It makes sense to describe the sandboxing module first because the smart-contract module is built upon it.

### Memory

#### set

Copies data from the supervisor's memory to the guest's memory.

**complexity**: It doesn't allocate, and the computational complexity is proportional to the number of bytes to copy.

#### get

Copies data from the guest's memory to the supervisor's memory.

**complexity**: It doesn't allocate, and the computational complexity is proportional to the number of bytes to copy.

## Instance

### Instantiation

Instantiation of a sandbox module consists of the following steps:

1. Loading the wasm module in the in-memory representation,
2. Performing validation of the wasm code,
3. Setting up the environment which will be used to instantiate the module,
4. Performing the standard wasm instantiation process, which includes (but is not limited to):
    1. Allocating of memory requested by the instance,
    2. Copying static data from the module to newly allocated memory,
    3. Executing the `start` function.

**Note** that the `start` function can be viewed as a normal function and can do anything that a normal function can do, including allocation of more memory or calling the host environment. The complexity of running the `start` function should be considered separately.

In order to start the process of instantiation, the supervisor should provide the wasm module code being instantiated and the environment definition (a set of functions, memories (and maybe globals and tables in the future) available for import by the guest module) for that module. While the environment definition typically is of the constant size (unless mechanisms like dynamic linking are used), the size of wasm is not.

Validation and instantiation in WebAssembly are designed to be able to be performed in linear time. The allocation and computational complexity of loading a wasm module depend on the underlying wasm VM being used. For example, for JIT compilers it can and probably will be non-linear because of compilation. However, for wasmi, it should be linear. We can try to use other VMs that are able to compile code with memory and time consumption proportional to the size of the code.

Since the module itself requests memory, the amount of allocation depends on the module code itself. If untrusted code is being instantiated, it's up to the supervisor to limit the amount of memory available to allocate.

**complexity**: The computational complexity is proportional to the size of wasm code. Memory complexity is proportional to the size of wasm code and the amount of memory requested by the module.

### Preparation to invoke

Invocation of an exported function in the sandboxed module consists of the following steps:

1. Marshalling, copying and unmarshalling the arguments when passing them between the supervisor and executor,
2. Calling into the underlying VM,
3. Marshalling, copying and unmarshalling the result when passing it between the executor and supervisor,

**Note** that the complexity of running the function code itself should be considered separately.

The actual complexity of invocation depends on the underlying VM. Wasmi will reserve a relatively large chunk of memory for the stack before execution of the code, although it's of constant size.

The size of the arguments and the return value depends on the exact function in question, but can be considered as constant.

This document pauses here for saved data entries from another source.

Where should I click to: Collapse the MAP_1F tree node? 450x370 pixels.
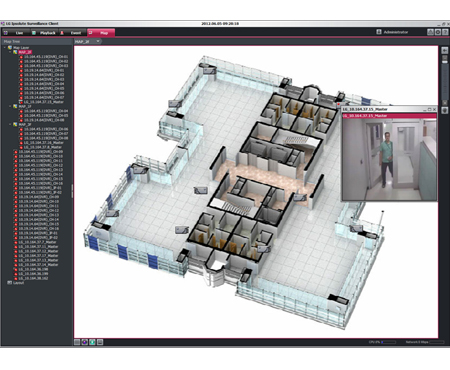pos(10,106)
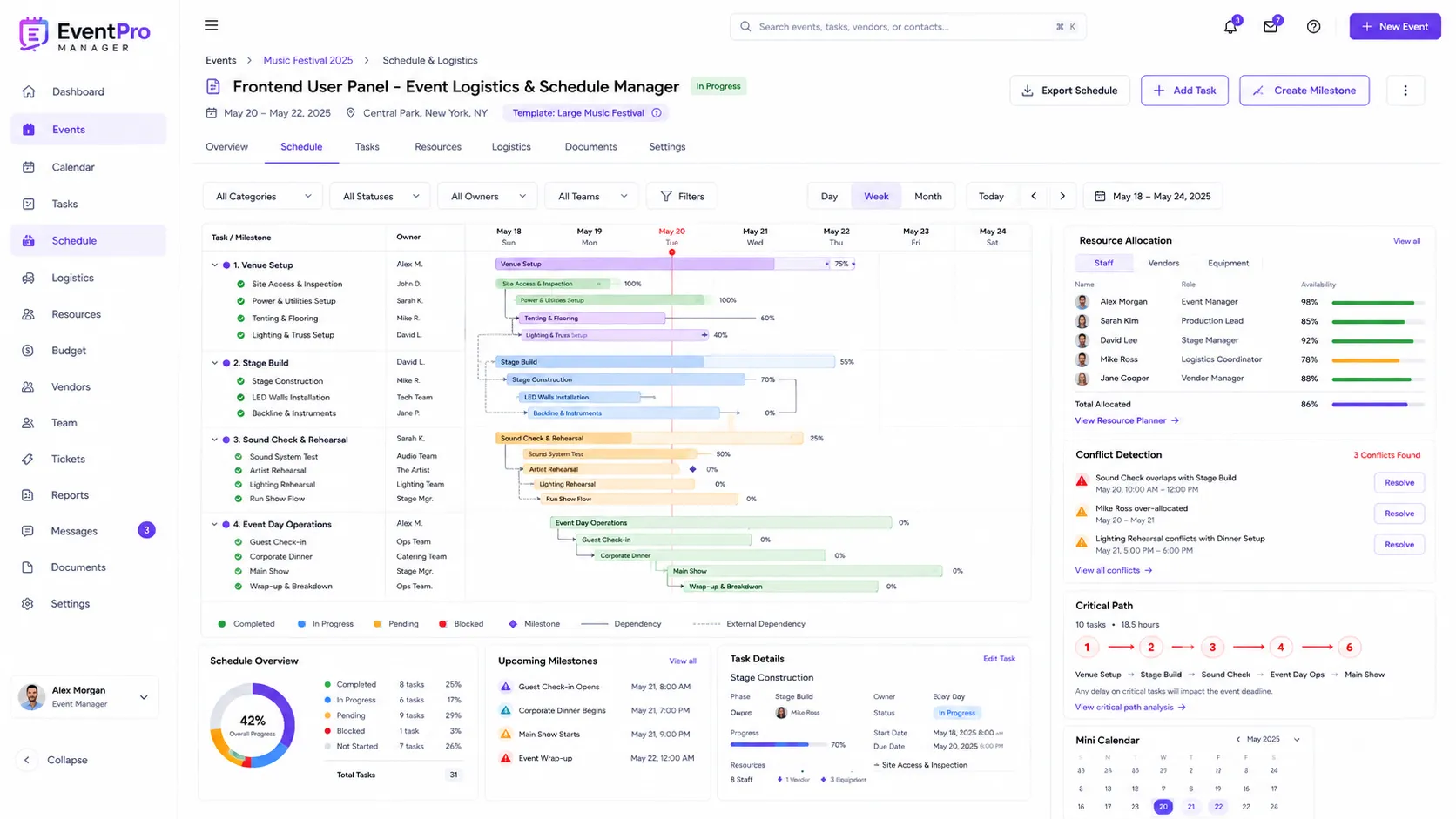Expand the Alex Morgan user menu
This screenshot has height=819, width=1456.
point(144,697)
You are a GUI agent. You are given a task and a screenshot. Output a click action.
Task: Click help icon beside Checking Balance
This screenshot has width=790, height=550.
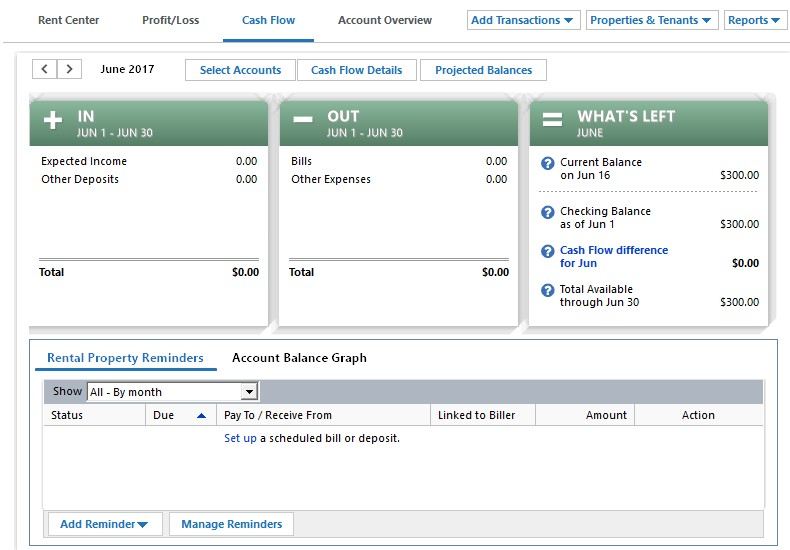(547, 213)
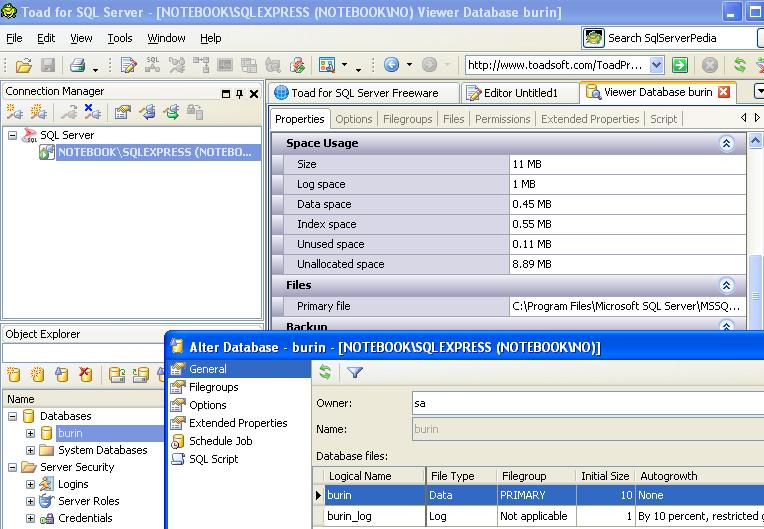Select SQL Script in Alter Database list
Image resolution: width=764 pixels, height=529 pixels.
(213, 459)
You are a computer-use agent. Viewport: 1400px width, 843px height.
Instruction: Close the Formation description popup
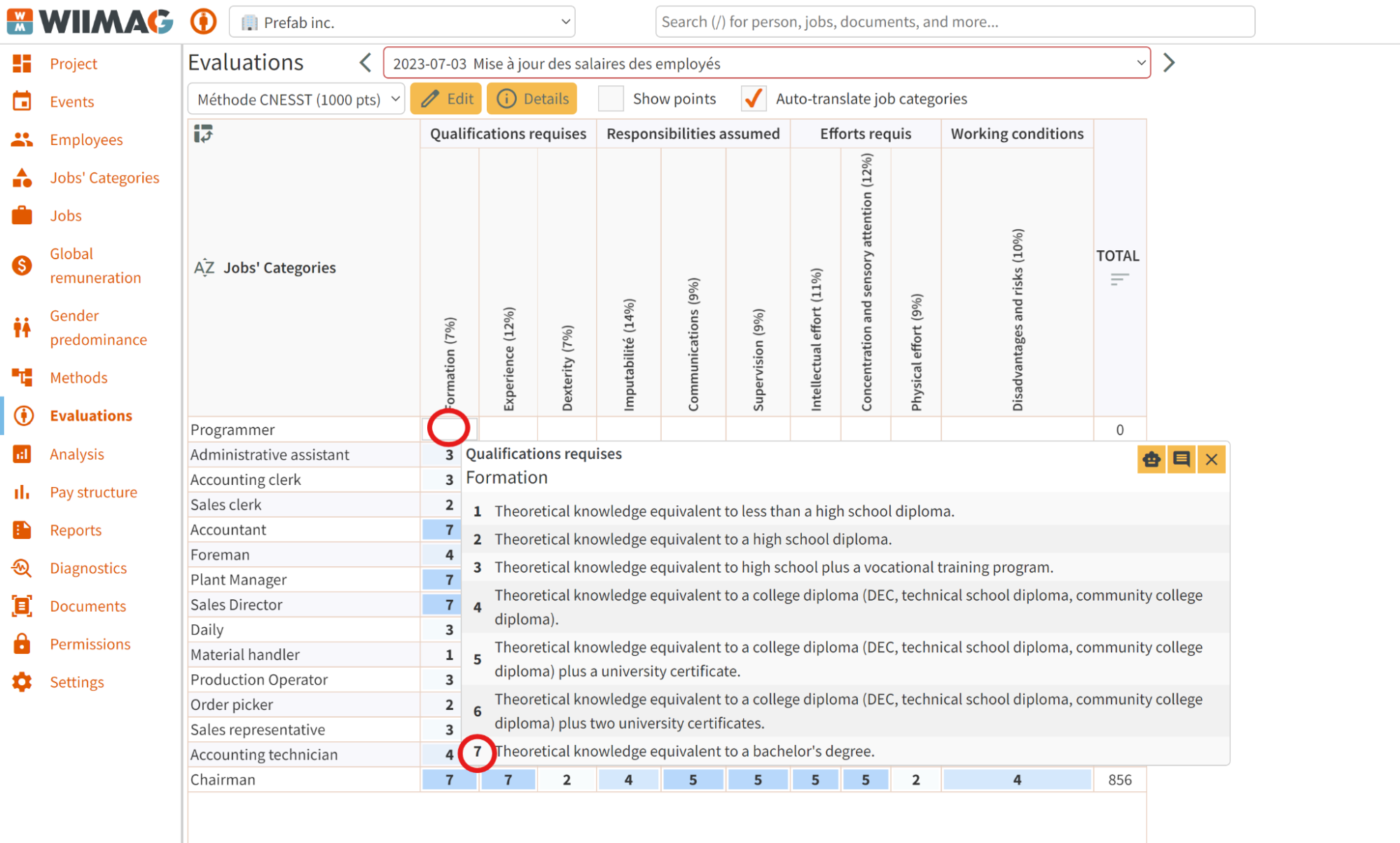coord(1212,460)
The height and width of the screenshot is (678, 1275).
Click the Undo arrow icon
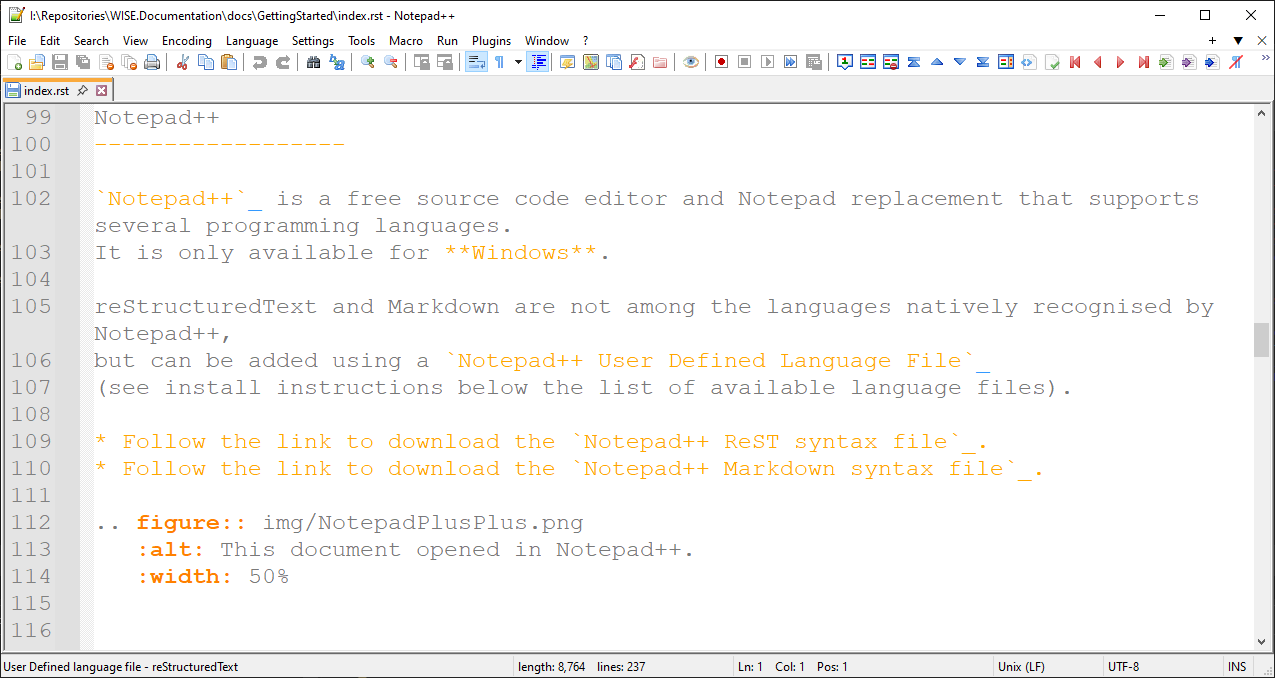pyautogui.click(x=260, y=62)
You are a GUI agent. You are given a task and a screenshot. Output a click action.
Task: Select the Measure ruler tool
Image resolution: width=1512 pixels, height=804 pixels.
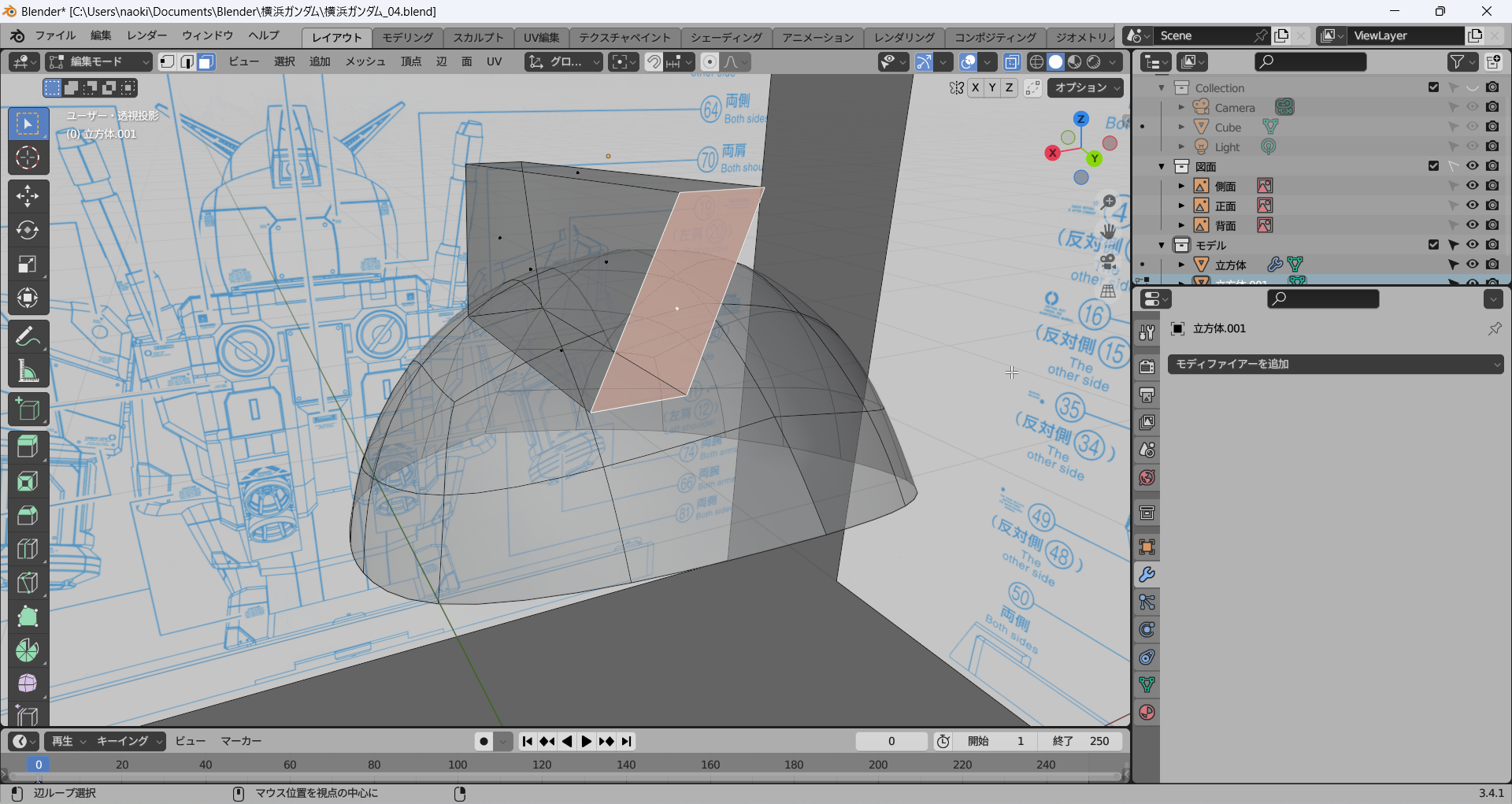tap(28, 371)
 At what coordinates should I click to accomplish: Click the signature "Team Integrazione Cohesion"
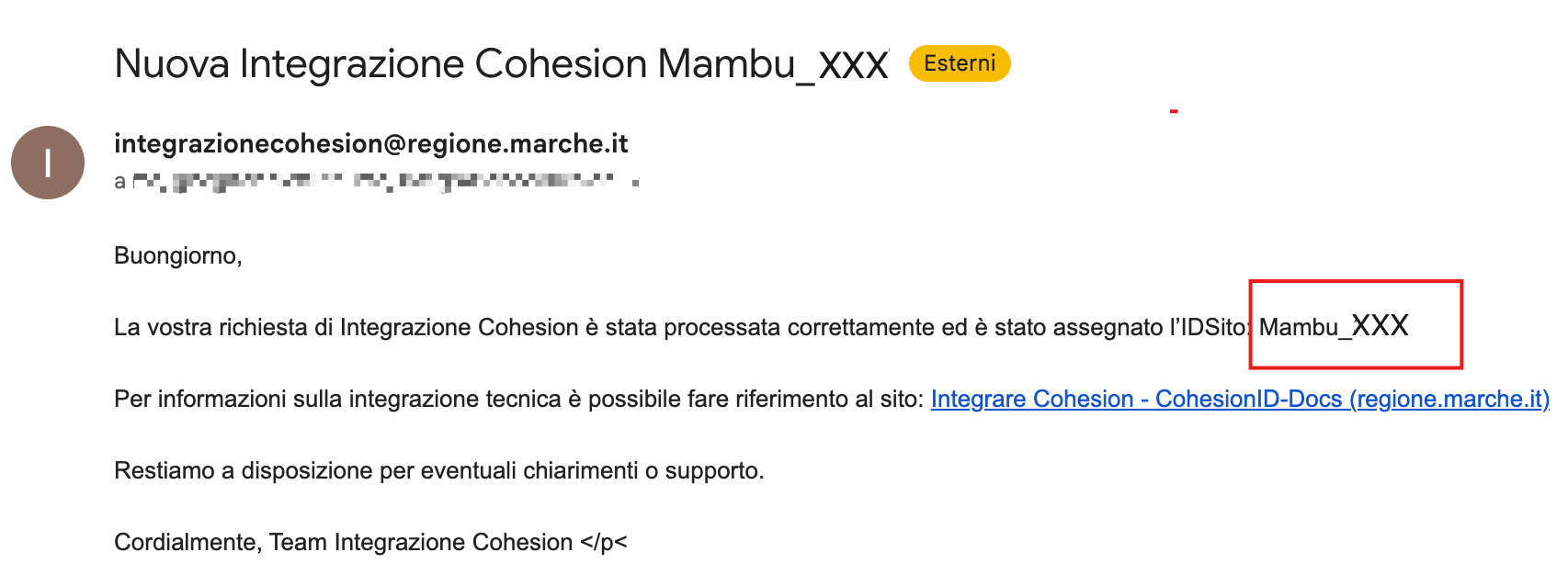pyautogui.click(x=421, y=542)
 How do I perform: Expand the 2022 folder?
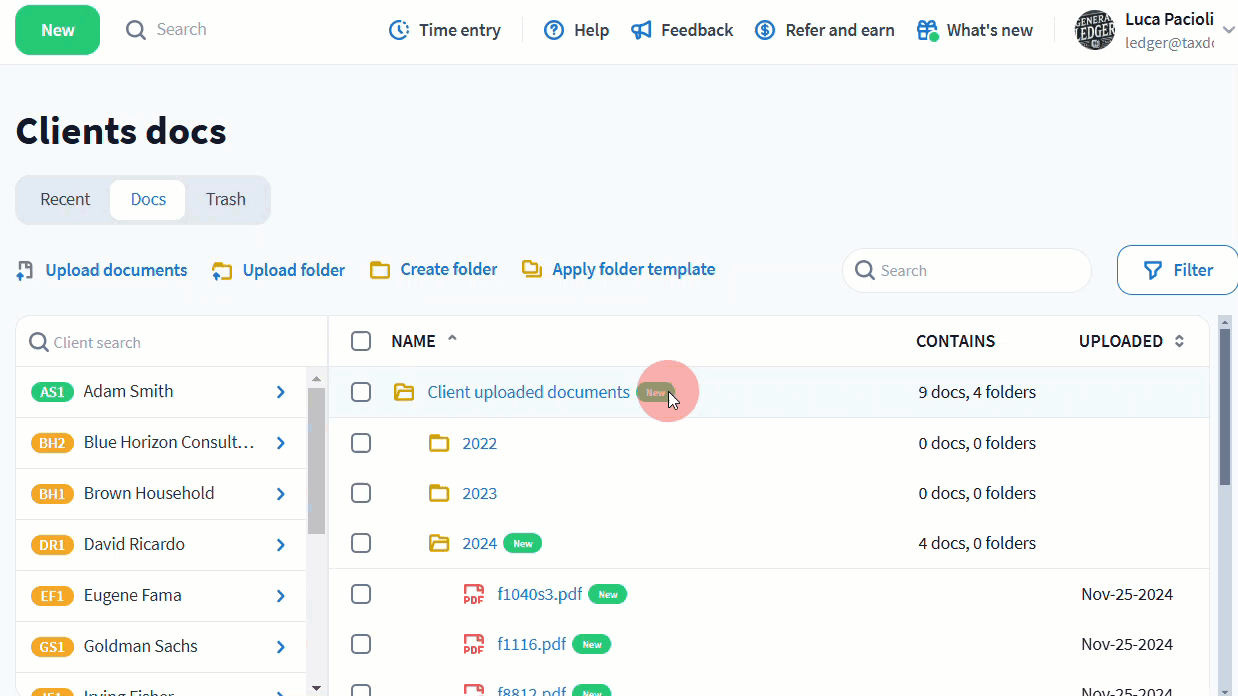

**complexity**: Memory and computational complexity can be considered as a constant.

### Call from the guest to the supervisor

The executor handles each call from the guest. The execution of it consists of the following steps:

1. Marshalling, copying and unmarshalling the arguments when passing them between the guest and executor,
2. Calling into the supervisor,
3. Marshaling, copying and unmarshalling the result when passing it between the executor and guest.

**Note** that the complexity of running the supervisor handler should be considered separately.

Because calling into the supervisor requires invoking a wasm VM, the actual complexity of invocation depends on the actual VM used for the runtime/supervisor. Wasmi will reserve a relatively large chunk of memory for the stack before execution of the code, although it's of constant size.

The size of the arguments and the return value depends on the exact function in question, but can be considered as a constant.

**complexity**: Memory and computational complexity can be considered as a constant.

## Transactional Storage

The contracts module makes use of the nested storage transactions feature offered by
the underlying storage which allows efficient roll back of changes made by contracts.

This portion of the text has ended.